ASSIGNED TASK ->
Working from the listing below, pick each line containing the word "agent" and copy it.

GIVEN DATA ->
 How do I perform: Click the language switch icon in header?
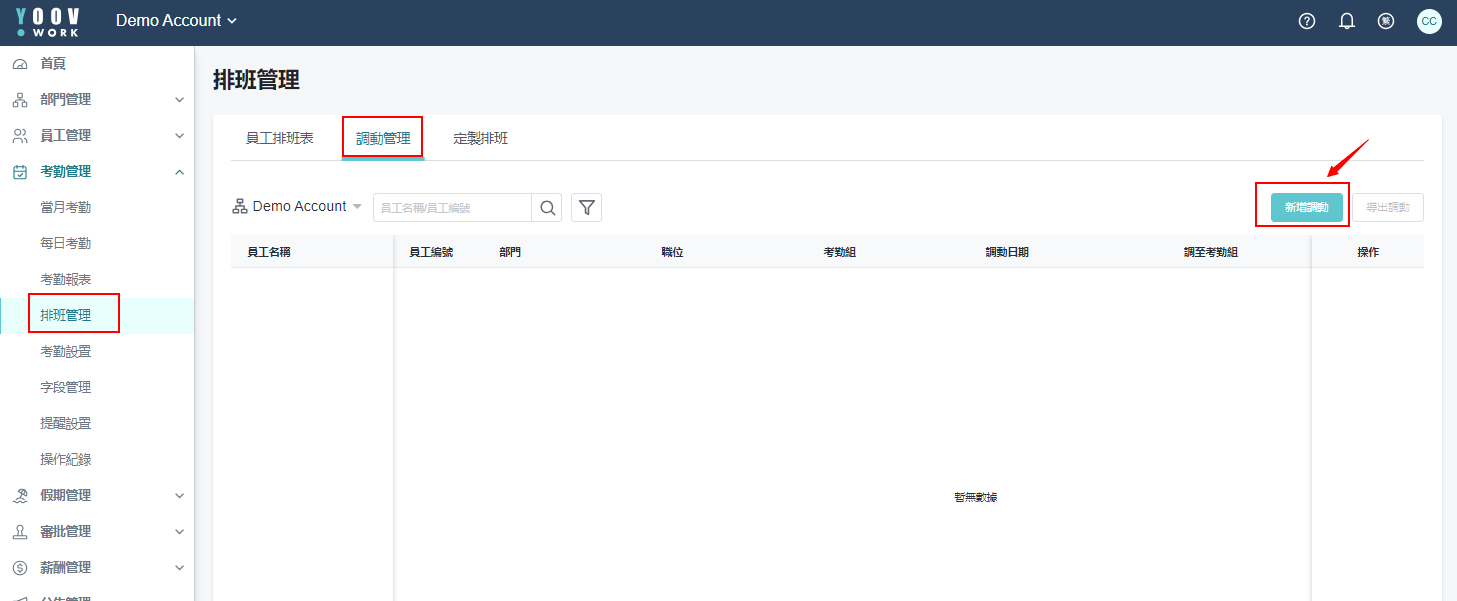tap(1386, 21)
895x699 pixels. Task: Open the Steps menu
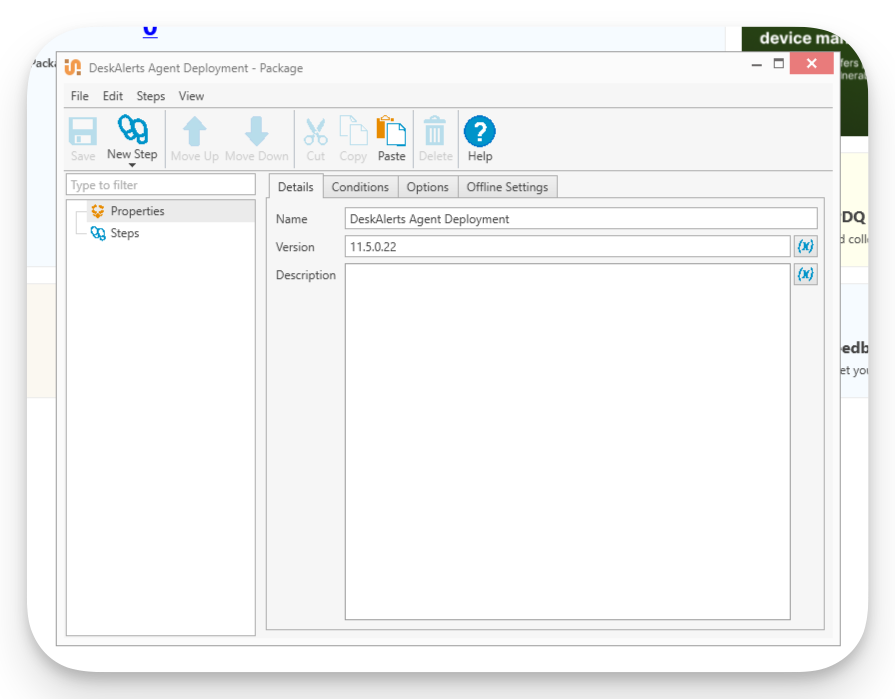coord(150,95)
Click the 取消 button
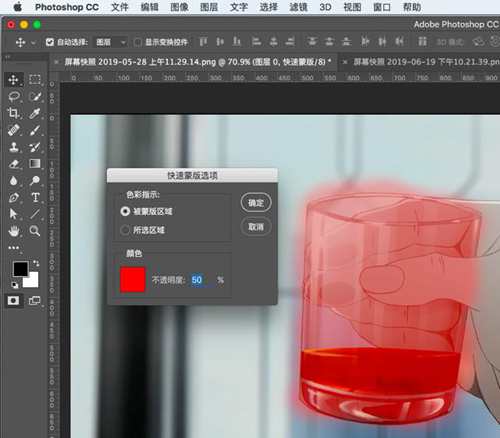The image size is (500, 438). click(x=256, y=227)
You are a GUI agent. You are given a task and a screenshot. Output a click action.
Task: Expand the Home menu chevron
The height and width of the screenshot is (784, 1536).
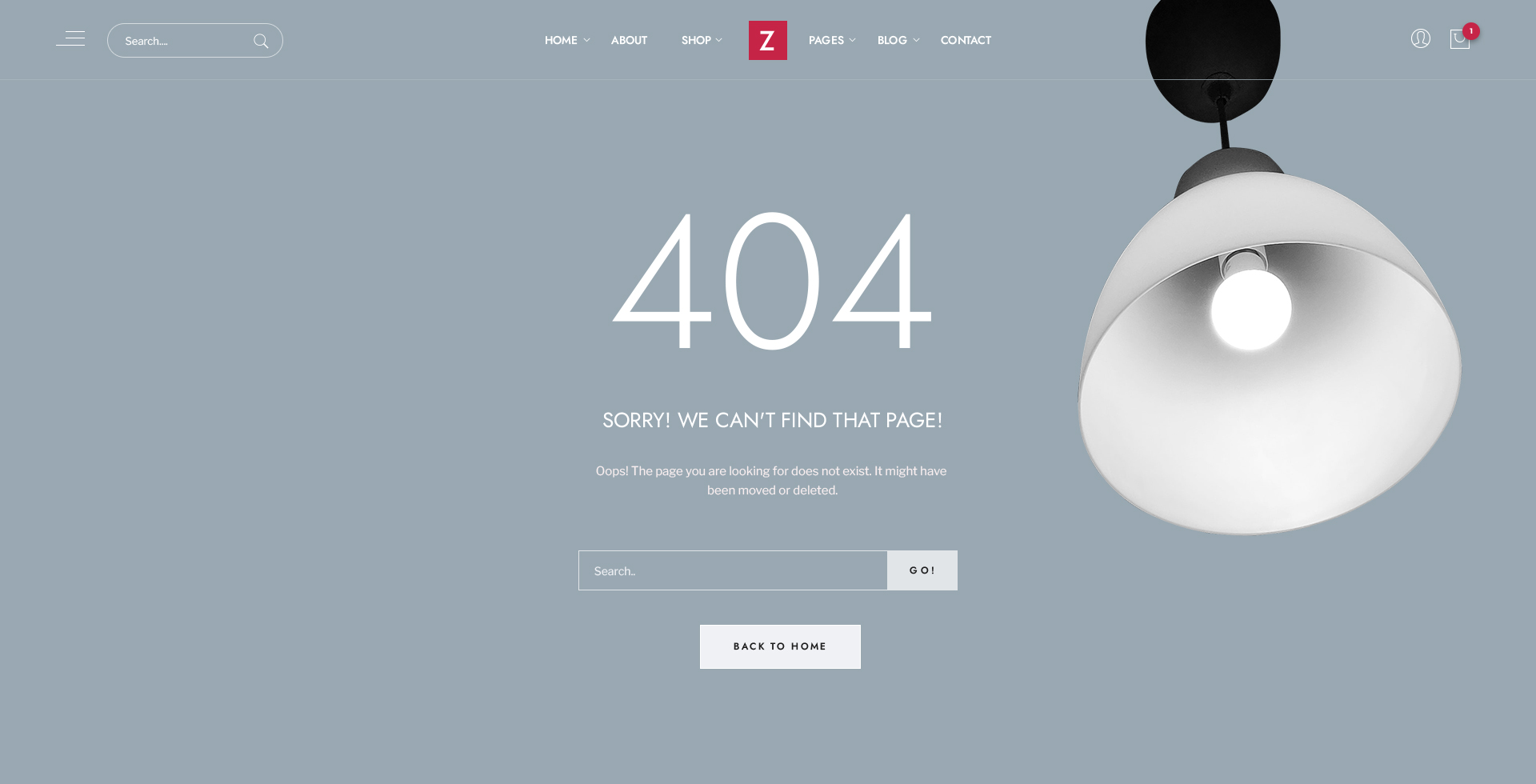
==
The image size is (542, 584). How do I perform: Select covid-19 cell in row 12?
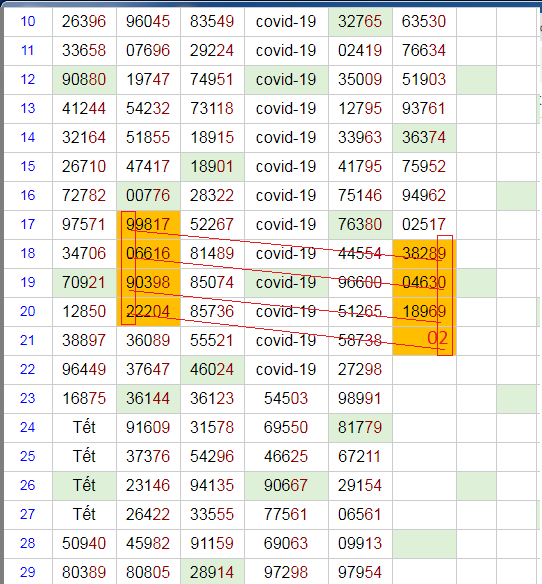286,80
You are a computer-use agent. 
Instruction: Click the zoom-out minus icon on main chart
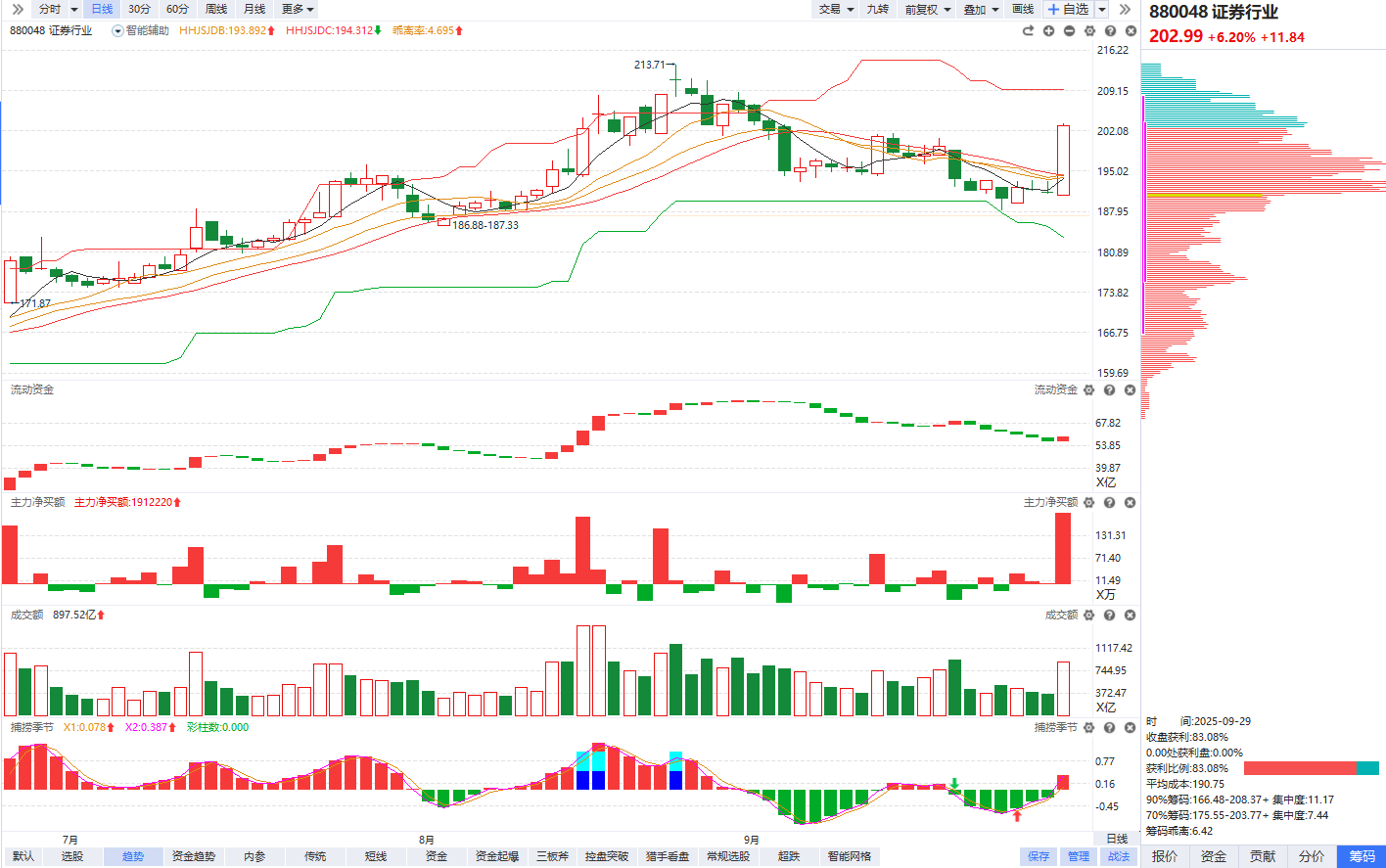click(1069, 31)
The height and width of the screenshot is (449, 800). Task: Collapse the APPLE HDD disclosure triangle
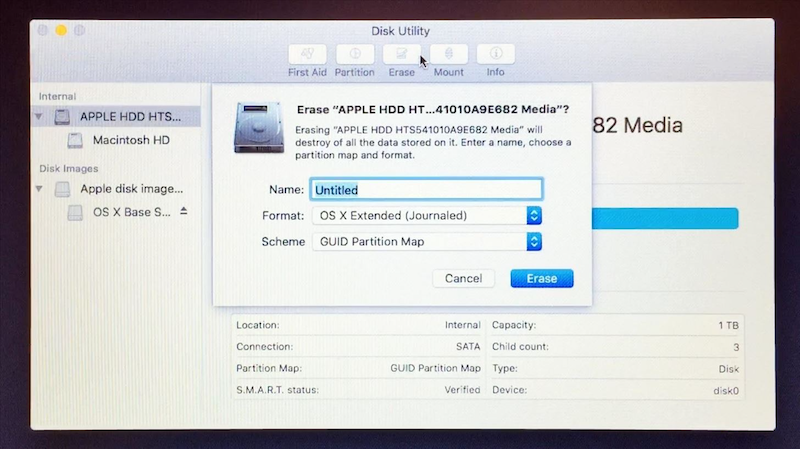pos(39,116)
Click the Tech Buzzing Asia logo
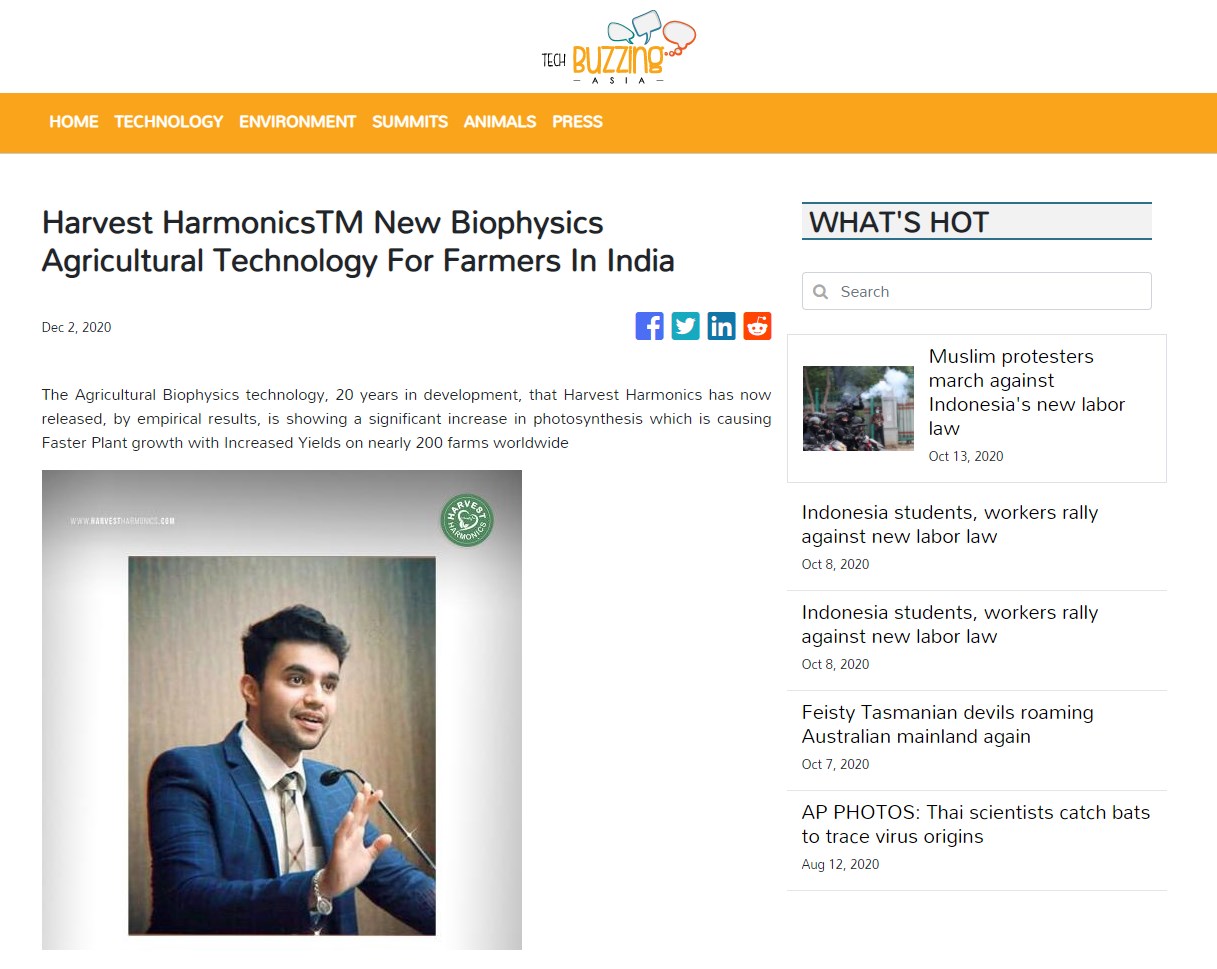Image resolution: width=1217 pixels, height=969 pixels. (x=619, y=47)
---
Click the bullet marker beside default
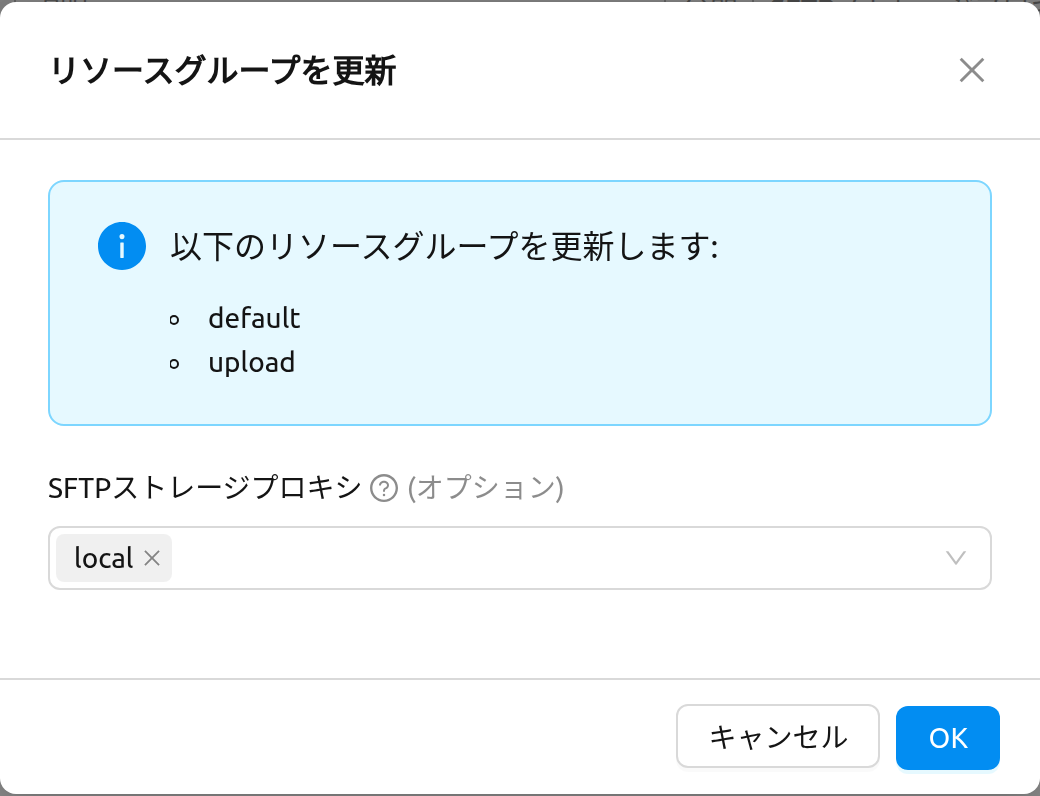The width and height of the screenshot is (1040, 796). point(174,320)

RESPONSE AREA ->
You are a GUI agent. You are given a task and a screenshot. Output a click action.
You are a computer-use agent. 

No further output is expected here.